Potential is the first word that comes to mind with this team.
Granted, it’s been coming to mind for a decade now and never coming to fruition, but maybe just maybe this will be the season that the Oilers finally break through!?!?
From a fantasy perspective, Edmonton’s young forwards have been solid contributors over the years — when healthy — and they haven’t been hurting fantasy teams, even if they haven’t been helping their actual team climb the standings.
In saying that, for all the talked-about talent up front, the Oilers haven’t exactly been lighting it up or leading the league in the goals-for category. Quite the opposite, in fact. Edmonton ranked 25th in team scoring last season — ahead of only Buffalo, Carolina, Toronto, Vancouver and New Jersey. Edmonton was 26th the previous two seasons since the lockout, so that’s pretty telling.

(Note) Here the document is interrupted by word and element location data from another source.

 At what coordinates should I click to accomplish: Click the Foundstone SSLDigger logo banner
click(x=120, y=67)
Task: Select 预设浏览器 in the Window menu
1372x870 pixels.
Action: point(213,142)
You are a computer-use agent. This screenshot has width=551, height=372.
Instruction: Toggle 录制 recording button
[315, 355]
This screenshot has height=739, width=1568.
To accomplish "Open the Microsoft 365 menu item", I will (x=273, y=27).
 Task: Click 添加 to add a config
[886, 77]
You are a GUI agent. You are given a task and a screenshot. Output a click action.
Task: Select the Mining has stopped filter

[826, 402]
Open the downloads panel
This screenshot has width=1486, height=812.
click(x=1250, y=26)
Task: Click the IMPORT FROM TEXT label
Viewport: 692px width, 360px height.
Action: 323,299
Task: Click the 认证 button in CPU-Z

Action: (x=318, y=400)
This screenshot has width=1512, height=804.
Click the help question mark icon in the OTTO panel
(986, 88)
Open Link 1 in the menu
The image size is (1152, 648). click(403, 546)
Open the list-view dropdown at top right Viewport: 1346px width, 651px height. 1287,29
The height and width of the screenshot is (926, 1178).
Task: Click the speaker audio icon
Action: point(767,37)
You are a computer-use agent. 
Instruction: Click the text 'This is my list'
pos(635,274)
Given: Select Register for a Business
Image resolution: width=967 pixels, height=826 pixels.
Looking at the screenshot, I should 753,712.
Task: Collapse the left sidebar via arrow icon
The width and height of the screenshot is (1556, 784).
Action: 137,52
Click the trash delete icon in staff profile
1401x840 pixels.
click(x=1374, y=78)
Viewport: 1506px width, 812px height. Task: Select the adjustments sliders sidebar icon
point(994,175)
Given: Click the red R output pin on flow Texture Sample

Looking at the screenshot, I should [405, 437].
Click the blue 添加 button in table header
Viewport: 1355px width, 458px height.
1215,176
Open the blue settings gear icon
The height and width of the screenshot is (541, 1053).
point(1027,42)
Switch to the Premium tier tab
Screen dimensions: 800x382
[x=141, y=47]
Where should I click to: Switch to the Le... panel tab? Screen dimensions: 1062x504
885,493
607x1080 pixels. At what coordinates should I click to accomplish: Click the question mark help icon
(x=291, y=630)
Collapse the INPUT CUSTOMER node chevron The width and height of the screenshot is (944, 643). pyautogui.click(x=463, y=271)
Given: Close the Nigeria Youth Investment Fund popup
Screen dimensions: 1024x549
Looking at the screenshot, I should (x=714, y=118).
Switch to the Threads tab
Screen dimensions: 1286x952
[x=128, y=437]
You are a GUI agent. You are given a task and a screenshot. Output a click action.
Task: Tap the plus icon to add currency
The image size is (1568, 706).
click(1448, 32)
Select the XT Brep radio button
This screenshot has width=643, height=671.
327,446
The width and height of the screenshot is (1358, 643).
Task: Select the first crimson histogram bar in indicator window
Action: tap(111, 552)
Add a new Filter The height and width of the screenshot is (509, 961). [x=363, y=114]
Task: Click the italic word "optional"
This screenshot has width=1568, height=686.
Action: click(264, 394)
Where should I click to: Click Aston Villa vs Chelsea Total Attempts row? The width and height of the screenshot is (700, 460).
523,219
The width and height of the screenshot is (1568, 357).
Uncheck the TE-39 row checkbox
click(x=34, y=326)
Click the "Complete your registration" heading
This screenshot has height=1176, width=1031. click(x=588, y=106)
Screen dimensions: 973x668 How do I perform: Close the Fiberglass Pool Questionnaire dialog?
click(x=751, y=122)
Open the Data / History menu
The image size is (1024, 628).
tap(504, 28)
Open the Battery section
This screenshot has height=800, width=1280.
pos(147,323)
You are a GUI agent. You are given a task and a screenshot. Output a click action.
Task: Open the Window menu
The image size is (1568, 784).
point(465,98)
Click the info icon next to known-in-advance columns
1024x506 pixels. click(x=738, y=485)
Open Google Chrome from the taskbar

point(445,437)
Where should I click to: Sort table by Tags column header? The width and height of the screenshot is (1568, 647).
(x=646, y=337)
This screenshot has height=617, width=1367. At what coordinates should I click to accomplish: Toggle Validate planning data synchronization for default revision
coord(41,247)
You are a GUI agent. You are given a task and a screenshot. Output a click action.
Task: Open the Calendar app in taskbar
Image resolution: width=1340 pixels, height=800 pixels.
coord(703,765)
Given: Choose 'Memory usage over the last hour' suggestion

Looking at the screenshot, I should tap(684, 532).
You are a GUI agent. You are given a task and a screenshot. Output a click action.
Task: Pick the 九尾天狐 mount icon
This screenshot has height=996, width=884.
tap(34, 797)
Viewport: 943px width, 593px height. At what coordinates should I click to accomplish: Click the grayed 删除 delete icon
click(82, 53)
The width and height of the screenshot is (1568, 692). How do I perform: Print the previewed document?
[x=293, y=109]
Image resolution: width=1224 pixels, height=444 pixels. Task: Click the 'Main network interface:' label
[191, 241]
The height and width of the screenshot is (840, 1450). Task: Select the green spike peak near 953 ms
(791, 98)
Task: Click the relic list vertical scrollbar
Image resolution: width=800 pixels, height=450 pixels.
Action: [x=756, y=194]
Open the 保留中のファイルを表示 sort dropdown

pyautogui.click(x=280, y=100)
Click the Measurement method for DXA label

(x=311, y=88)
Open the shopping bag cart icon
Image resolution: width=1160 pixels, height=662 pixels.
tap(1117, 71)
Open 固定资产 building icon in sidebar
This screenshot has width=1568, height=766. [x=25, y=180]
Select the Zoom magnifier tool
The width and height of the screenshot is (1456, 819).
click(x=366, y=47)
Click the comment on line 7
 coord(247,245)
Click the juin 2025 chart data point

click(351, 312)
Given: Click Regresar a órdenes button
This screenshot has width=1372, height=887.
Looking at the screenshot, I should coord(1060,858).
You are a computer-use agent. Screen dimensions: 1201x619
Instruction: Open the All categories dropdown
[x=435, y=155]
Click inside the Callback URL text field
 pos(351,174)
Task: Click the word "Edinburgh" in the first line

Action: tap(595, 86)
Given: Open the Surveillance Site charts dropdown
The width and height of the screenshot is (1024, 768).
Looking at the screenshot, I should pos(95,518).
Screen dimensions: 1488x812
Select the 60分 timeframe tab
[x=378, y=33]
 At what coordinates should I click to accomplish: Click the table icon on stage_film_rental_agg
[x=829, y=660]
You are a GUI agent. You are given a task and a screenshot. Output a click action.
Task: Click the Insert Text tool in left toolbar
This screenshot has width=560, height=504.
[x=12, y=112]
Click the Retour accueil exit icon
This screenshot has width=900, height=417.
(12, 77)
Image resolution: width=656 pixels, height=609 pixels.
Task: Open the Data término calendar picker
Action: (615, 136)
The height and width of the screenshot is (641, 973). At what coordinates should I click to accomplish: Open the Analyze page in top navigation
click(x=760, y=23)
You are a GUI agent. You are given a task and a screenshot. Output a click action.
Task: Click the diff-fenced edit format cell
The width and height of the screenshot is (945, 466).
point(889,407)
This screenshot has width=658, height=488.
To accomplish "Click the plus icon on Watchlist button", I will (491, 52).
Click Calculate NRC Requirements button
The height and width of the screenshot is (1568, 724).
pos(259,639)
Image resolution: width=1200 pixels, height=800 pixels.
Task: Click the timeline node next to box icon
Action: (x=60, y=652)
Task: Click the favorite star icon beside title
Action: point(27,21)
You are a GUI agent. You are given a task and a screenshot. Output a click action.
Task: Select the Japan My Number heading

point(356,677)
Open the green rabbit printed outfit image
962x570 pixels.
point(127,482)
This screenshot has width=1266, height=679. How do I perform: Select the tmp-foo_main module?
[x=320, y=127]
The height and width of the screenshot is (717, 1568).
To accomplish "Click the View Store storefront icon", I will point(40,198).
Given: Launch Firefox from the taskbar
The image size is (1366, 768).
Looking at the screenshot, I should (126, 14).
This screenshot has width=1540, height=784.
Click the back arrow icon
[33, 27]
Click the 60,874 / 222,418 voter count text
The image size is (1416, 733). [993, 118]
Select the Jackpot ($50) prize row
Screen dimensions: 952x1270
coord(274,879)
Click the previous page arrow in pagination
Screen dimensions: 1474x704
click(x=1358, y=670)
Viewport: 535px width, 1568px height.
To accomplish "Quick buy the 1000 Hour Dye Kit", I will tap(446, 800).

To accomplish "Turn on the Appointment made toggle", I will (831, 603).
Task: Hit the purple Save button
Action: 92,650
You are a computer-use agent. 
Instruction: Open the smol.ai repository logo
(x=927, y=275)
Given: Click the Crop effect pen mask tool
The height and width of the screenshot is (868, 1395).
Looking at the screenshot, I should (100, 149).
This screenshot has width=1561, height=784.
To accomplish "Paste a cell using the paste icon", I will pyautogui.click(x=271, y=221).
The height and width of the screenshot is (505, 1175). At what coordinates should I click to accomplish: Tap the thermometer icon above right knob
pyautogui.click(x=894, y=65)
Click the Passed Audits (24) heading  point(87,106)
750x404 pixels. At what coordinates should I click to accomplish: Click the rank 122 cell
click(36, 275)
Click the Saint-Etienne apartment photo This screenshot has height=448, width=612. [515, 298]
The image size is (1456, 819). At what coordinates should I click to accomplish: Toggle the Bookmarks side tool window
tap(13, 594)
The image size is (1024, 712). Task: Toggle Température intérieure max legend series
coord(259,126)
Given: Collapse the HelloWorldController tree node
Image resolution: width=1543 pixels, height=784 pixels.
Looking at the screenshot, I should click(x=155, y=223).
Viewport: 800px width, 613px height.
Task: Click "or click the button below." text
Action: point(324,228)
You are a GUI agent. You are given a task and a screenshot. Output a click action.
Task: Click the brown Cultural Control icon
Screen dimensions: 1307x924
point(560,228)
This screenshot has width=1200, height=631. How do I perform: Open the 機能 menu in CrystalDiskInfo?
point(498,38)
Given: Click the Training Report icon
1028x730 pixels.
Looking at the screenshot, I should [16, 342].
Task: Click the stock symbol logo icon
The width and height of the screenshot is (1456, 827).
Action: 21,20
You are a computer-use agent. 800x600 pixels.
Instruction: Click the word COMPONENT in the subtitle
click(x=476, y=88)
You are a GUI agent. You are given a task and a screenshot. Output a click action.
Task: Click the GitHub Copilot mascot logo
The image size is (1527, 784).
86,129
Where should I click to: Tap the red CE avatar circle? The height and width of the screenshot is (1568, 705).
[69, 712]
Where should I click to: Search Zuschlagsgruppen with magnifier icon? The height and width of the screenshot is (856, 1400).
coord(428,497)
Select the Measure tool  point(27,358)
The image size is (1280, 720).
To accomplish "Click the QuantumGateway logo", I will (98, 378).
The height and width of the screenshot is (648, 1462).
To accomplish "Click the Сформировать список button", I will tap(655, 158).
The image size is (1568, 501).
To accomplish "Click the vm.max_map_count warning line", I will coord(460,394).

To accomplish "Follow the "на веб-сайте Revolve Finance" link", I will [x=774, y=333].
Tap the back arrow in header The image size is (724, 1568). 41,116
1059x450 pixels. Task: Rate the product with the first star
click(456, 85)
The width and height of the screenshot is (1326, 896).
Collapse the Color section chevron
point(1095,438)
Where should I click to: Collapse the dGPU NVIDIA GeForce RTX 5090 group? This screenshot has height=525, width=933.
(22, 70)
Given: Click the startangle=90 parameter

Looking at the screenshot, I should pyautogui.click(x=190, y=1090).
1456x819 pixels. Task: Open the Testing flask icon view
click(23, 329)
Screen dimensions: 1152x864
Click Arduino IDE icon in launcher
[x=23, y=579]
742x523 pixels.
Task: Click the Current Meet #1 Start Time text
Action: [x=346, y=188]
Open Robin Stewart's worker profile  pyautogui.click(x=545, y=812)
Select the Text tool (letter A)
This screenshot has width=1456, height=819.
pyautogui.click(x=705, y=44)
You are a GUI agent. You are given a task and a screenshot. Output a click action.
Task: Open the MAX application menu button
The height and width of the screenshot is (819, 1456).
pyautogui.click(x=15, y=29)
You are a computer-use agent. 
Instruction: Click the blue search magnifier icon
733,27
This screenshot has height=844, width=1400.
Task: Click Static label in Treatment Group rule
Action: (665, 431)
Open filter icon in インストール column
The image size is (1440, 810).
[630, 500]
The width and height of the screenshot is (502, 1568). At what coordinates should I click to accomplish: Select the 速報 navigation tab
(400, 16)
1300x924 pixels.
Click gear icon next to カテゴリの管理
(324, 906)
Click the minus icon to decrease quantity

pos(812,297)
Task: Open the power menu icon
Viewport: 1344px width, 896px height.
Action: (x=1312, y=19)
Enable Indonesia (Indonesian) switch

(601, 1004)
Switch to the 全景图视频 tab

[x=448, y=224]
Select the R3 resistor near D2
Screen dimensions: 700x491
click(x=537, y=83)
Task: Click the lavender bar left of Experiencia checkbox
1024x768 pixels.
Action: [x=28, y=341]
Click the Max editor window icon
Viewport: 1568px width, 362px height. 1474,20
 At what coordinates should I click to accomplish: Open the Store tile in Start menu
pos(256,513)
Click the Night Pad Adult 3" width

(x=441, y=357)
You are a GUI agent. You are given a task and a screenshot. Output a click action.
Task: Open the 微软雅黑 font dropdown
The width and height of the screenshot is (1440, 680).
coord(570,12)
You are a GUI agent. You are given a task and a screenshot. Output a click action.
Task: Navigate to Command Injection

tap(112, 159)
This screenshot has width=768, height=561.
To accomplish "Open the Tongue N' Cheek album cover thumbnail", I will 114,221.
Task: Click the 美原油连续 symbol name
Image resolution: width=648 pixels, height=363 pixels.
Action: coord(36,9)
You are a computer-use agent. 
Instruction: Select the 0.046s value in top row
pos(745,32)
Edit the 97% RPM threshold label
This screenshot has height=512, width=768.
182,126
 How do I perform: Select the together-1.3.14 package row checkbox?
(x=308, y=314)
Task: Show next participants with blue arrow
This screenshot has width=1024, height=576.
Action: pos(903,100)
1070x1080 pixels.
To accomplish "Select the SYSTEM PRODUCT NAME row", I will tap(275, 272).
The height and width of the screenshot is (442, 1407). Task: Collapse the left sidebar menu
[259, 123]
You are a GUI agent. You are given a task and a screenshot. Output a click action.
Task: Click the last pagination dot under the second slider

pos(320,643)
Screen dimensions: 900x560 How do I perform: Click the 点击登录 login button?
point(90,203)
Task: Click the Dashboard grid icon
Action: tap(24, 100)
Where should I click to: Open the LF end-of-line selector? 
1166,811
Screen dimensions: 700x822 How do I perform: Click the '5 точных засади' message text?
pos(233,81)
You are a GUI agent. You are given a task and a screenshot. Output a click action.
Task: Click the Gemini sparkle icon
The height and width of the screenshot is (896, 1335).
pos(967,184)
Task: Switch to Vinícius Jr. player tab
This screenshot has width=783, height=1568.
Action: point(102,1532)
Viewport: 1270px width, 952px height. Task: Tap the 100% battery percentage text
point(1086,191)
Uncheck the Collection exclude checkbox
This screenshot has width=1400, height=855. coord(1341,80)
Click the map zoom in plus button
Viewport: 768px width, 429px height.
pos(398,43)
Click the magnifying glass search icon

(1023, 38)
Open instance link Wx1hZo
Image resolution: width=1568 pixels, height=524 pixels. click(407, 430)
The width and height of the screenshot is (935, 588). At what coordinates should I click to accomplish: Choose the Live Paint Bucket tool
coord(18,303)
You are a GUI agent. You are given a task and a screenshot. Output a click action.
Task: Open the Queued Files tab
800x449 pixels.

If the team isn’t scoring much, neither is your fantasy team, but that statistic probably speaks more to Edmonton’s lack of scoring depth than its top-end fantasy contributors. For what it’s worth, many are predicting — or assuming — that the Oilers will climb the goals-for ranks this season and at least get into that middle-third (11-20).
That optimism has a lot to do with the new face of the franchise — and likely captain — but also assumes Edmonton will enjoy a healthier season. The Oilers suffered 372 man-games lost to injury last season — fourth most in the league, trailing only Toronto (455), New Jersey (410) and Montreal (392). Worth noting, Toronto’s total includes 164 games for complete-seasons lost by Stephane Robidas and Nathan Horton, and New Jersey’s accounts for Ryane Clowe’s 82 games so, in actuality, Edmonton might have been the most impacted by injuries over the course of the 2015-16 campaign.
— The Hockey Writers (@TheHockeyWriter) September 3, 2016
For reference sake, the New York Rangers had the least man-games lost with just 97, while Chicago (122) and Washington (127) rounded out the top-three healthiest teams. That’s a huge discrepancy and was obviously a huge factor holding the Oilers back, especially considering many of Edmonton’s injuries were to key contributors — both in real life and in fantasy.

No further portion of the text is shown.